BRIEF
Return all the entries below exactly as they were given.

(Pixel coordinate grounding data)
────────────────────
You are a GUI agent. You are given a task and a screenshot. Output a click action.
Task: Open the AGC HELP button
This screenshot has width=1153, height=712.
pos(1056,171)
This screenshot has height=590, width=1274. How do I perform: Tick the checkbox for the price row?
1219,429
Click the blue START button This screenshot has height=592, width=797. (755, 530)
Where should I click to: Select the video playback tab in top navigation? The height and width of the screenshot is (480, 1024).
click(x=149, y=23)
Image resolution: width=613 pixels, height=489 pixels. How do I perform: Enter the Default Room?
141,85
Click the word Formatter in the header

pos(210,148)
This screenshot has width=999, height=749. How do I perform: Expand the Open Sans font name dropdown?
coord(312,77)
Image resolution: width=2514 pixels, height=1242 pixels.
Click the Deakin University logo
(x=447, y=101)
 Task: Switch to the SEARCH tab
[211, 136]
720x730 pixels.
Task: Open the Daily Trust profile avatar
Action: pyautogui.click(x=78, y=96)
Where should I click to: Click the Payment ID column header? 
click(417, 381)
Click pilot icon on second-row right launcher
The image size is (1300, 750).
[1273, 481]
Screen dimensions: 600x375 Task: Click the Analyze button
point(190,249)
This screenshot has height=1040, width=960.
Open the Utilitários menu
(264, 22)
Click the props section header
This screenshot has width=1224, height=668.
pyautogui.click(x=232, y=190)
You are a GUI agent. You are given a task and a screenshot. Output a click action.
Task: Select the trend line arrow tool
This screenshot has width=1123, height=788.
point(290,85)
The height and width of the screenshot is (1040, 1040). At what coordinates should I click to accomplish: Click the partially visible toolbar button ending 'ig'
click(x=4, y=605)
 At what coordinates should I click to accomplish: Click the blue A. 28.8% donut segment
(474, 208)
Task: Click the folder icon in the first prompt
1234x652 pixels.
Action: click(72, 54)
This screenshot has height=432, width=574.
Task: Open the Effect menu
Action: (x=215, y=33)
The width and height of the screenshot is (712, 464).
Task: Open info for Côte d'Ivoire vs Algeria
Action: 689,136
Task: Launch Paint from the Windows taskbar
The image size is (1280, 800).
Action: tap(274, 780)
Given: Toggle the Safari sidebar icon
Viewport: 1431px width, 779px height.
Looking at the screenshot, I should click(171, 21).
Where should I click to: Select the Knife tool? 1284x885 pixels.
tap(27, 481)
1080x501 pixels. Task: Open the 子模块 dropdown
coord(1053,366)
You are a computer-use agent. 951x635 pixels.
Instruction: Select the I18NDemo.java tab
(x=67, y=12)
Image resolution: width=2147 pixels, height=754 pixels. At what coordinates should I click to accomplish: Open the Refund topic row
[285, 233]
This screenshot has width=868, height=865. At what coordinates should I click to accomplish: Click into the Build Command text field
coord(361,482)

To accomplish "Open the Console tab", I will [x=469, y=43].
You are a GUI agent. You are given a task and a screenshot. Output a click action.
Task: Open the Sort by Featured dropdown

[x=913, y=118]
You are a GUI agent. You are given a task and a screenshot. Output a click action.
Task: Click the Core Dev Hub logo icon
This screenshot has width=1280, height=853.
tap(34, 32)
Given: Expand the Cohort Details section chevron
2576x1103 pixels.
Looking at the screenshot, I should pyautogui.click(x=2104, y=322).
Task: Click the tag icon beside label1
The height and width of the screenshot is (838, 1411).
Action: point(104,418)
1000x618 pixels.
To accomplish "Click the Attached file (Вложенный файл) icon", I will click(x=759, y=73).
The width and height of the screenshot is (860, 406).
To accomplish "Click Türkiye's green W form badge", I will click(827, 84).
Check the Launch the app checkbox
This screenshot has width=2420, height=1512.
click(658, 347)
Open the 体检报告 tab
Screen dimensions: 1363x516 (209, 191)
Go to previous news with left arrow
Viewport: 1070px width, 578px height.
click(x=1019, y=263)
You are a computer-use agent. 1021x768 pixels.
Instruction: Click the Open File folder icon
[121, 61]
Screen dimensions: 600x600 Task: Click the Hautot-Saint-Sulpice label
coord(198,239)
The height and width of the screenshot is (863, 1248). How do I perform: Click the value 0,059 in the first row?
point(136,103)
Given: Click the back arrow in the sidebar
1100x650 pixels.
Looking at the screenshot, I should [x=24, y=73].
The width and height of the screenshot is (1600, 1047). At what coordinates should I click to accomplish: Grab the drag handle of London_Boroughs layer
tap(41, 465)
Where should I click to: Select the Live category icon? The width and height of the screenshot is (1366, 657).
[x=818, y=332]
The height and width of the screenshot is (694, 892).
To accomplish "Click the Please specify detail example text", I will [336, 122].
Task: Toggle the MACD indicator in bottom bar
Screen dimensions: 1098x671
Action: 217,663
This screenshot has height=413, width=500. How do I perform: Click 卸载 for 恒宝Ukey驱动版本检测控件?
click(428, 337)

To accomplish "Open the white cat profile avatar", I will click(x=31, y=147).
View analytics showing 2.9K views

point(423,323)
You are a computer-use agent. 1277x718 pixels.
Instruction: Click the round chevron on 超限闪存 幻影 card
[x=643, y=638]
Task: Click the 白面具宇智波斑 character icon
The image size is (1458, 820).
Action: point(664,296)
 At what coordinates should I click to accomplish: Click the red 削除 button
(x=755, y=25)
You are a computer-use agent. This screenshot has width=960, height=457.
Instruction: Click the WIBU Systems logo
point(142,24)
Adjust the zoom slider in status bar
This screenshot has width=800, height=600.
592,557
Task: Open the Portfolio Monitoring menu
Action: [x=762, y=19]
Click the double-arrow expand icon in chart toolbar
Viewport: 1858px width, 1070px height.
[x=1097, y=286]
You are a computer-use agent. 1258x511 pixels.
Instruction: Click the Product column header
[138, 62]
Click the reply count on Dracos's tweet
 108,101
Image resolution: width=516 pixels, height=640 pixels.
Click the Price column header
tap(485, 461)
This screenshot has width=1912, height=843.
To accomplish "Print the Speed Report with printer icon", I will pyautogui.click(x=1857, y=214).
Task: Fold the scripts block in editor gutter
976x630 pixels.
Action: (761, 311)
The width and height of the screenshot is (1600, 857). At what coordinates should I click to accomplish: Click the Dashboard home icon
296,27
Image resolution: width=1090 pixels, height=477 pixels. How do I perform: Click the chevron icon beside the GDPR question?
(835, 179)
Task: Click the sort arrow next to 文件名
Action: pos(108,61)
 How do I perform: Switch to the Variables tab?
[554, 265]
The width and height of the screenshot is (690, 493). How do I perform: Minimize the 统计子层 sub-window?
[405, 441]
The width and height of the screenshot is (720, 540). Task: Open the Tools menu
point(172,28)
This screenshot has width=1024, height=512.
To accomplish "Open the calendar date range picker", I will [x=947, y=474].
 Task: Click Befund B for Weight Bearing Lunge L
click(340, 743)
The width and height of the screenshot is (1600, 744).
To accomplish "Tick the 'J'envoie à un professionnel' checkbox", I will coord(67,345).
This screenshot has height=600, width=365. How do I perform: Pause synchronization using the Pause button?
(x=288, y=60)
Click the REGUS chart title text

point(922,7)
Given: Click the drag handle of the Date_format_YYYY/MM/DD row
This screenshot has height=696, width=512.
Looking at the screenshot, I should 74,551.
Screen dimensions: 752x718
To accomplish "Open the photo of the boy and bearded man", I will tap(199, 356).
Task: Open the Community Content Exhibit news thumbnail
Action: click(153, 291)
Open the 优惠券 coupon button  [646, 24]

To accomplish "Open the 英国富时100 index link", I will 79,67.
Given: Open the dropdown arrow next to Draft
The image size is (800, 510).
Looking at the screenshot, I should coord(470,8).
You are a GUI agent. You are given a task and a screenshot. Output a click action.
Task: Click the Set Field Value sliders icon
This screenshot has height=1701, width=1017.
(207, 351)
────────────────────
RESULT FOR THIS EXERCISE
You are a GUI agent. You are given a task and a screenshot. Output a click action.
Task: Open the AGC HELP button
This screenshot has width=1153, height=712.
pos(1056,171)
This screenshot has height=590, width=1274. How do I perform: Tick the checkbox for the price row?
1219,429
Click the blue START button This screenshot has height=592, width=797. (755, 530)
Where should I click to: Select the video playback tab in top navigation? The height and width of the screenshot is (480, 1024).
click(x=149, y=23)
Image resolution: width=613 pixels, height=489 pixels. How do I perform: Enter the Default Room?
141,85
Click the word Formatter in the header

pos(210,148)
This screenshot has width=999, height=749. How do I perform: Expand the Open Sans font name dropdown?
coord(312,77)
Image resolution: width=2514 pixels, height=1242 pixels.
Click the Deakin University logo
(x=447, y=101)
 Task: Switch to the SEARCH tab
[211, 136]
720x730 pixels.
Task: Open the Daily Trust profile avatar
Action: pyautogui.click(x=78, y=96)
Where should I click to: Click the Payment ID column header? 
click(417, 381)
Click pilot icon on second-row right launcher
The image size is (1300, 750).
[1273, 481]
Screen dimensions: 600x375 Task: Click the Analyze button
point(190,249)
This screenshot has height=1040, width=960.
Open the Utilitários menu
(264, 22)
Click the props section header
This screenshot has width=1224, height=668.
pyautogui.click(x=232, y=190)
You are a GUI agent. You are given a task and a screenshot. Output a click action.
Task: Select the trend line arrow tool
This screenshot has width=1123, height=788.
point(290,85)
The height and width of the screenshot is (1040, 1040). At what coordinates should I click to accomplish: Click the partially visible toolbar button ending 'ig'
click(x=4, y=605)
 At what coordinates should I click to accomplish: Click the blue A. 28.8% donut segment
(474, 208)
Task: Click the folder icon in the first prompt
1234x652 pixels.
Action: click(72, 54)
This screenshot has height=432, width=574.
Task: Open the Effect menu
Action: (x=215, y=33)
The width and height of the screenshot is (712, 464).
Task: Open info for Côte d'Ivoire vs Algeria
Action: 689,136
Task: Launch Paint from the Windows taskbar
The image size is (1280, 800).
Action: tap(274, 780)
Given: Toggle the Safari sidebar icon
Viewport: 1431px width, 779px height.
Looking at the screenshot, I should click(171, 21).
Where should I click to: Select the Knife tool? 1284x885 pixels.
tap(27, 481)
1080x501 pixels. Task: Open the 子模块 dropdown
coord(1053,366)
You are a computer-use agent. 951x635 pixels.
Instruction: Select the I18NDemo.java tab
(x=67, y=12)
Image resolution: width=2147 pixels, height=754 pixels. At what coordinates should I click to accomplish: Open the Refund topic row
[285, 233]
This screenshot has width=868, height=865. At what coordinates should I click to accomplish: Click into the Build Command text field
coord(361,482)

To accomplish "Open the Console tab", I will [x=469, y=43].
You are a GUI agent. You are given a task and a screenshot. Output a click action.
Task: Open the Sort by Featured dropdown

[x=913, y=118]
You are a GUI agent. You are given a task and a screenshot. Output a click action.
Task: Click the Core Dev Hub logo icon
This screenshot has width=1280, height=853.
tap(34, 32)
Given: Expand the Cohort Details section chevron
2576x1103 pixels.
Looking at the screenshot, I should pyautogui.click(x=2104, y=322).
Task: Click the tag icon beside label1
The height and width of the screenshot is (838, 1411).
Action: point(104,418)
1000x618 pixels.
To accomplish "Click the Attached file (Вложенный файл) icon", I will click(x=759, y=73).
The width and height of the screenshot is (860, 406).
To accomplish "Click Türkiye's green W form badge", I will click(827, 84).
Check the Launch the app checkbox
This screenshot has width=2420, height=1512.
click(658, 347)
Open the 体检报告 tab
Screen dimensions: 1363x516 (209, 191)
Go to previous news with left arrow
Viewport: 1070px width, 578px height.
click(x=1019, y=263)
You are a computer-use agent. 1021x768 pixels.
Instruction: Click the Open File folder icon
[121, 61]
Screen dimensions: 600x600 Task: Click the Hautot-Saint-Sulpice label
coord(198,239)
The height and width of the screenshot is (863, 1248). How do I perform: Click the value 0,059 in the first row?
point(136,103)
Given: Click the back arrow in the sidebar
1100x650 pixels.
Looking at the screenshot, I should [x=24, y=73].
The width and height of the screenshot is (1600, 1047). At what coordinates should I click to accomplish: Grab the drag handle of London_Boroughs layer
tap(41, 465)
Where should I click to: Select the Live category icon? The width and height of the screenshot is (1366, 657).
[x=818, y=332]
The height and width of the screenshot is (694, 892).
To accomplish "Click the Please specify detail example text", I will [336, 122].
Task: Toggle the MACD indicator in bottom bar
Screen dimensions: 1098x671
Action: 217,663
This screenshot has height=413, width=500. How do I perform: Click 卸载 for 恒宝Ukey驱动版本检测控件?
click(428, 337)

To accomplish "Open the white cat profile avatar", I will click(x=31, y=147).
View analytics showing 2.9K views

point(423,323)
You are a computer-use agent. 1277x718 pixels.
Instruction: Click the round chevron on 超限闪存 幻影 card
[x=643, y=638]
Task: Click the 白面具宇智波斑 character icon
The image size is (1458, 820).
Action: point(664,296)
 At what coordinates should I click to accomplish: Click the red 削除 button
(x=755, y=25)
You are a computer-use agent. This screenshot has width=960, height=457.
Instruction: Click the WIBU Systems logo
point(142,24)
Adjust the zoom slider in status bar
This screenshot has width=800, height=600.
592,557
Task: Open the Portfolio Monitoring menu
Action: [x=762, y=19]
Click the double-arrow expand icon in chart toolbar
Viewport: 1858px width, 1070px height.
[x=1097, y=286]
You are a computer-use agent. 1258x511 pixels.
Instruction: Click the Product column header
[138, 62]
Click the reply count on Dracos's tweet
 108,101
Image resolution: width=516 pixels, height=640 pixels.
Click the Price column header
tap(485, 461)
This screenshot has width=1912, height=843.
To accomplish "Print the Speed Report with printer icon", I will pyautogui.click(x=1857, y=214).
Task: Fold the scripts block in editor gutter
976x630 pixels.
Action: (761, 311)
The width and height of the screenshot is (1600, 857). At what coordinates should I click to accomplish: Click the Dashboard home icon
296,27
Image resolution: width=1090 pixels, height=477 pixels. How do I perform: Click the chevron icon beside the GDPR question?
(835, 179)
Task: Click the sort arrow next to 文件名
Action: pos(108,61)
 How do I perform: Switch to the Variables tab?
[554, 265]
The width and height of the screenshot is (690, 493). How do I perform: Minimize the 统计子层 sub-window?
[405, 441]
The width and height of the screenshot is (720, 540). Task: Open the Tools menu
point(172,28)
This screenshot has width=1024, height=512.
To accomplish "Open the calendar date range picker", I will [x=947, y=474].
 Task: Click Befund B for Weight Bearing Lunge L
click(340, 743)
The width and height of the screenshot is (1600, 744).
To accomplish "Tick the 'J'envoie à un professionnel' checkbox", I will coord(67,345).
This screenshot has height=600, width=365. How do I perform: Pause synchronization using the Pause button?
(x=288, y=60)
Click the REGUS chart title text

point(922,7)
Given: Click the drag handle of the Date_format_YYYY/MM/DD row
This screenshot has height=696, width=512.
Looking at the screenshot, I should 74,551.
Screen dimensions: 752x718
To accomplish "Open the photo of the boy and bearded man", I will tap(199, 356).
Task: Open the Community Content Exhibit news thumbnail
Action: click(153, 291)
Open the 优惠券 coupon button  [646, 24]

To accomplish "Open the 英国富时100 index link", I will 79,67.
Given: Open the dropdown arrow next to Draft
The image size is (800, 510).
Looking at the screenshot, I should coord(470,8).
You are a GUI agent. You are given a task and a screenshot. Output a click action.
Task: Click the Set Field Value sliders icon
This screenshot has height=1701, width=1017.
(207, 351)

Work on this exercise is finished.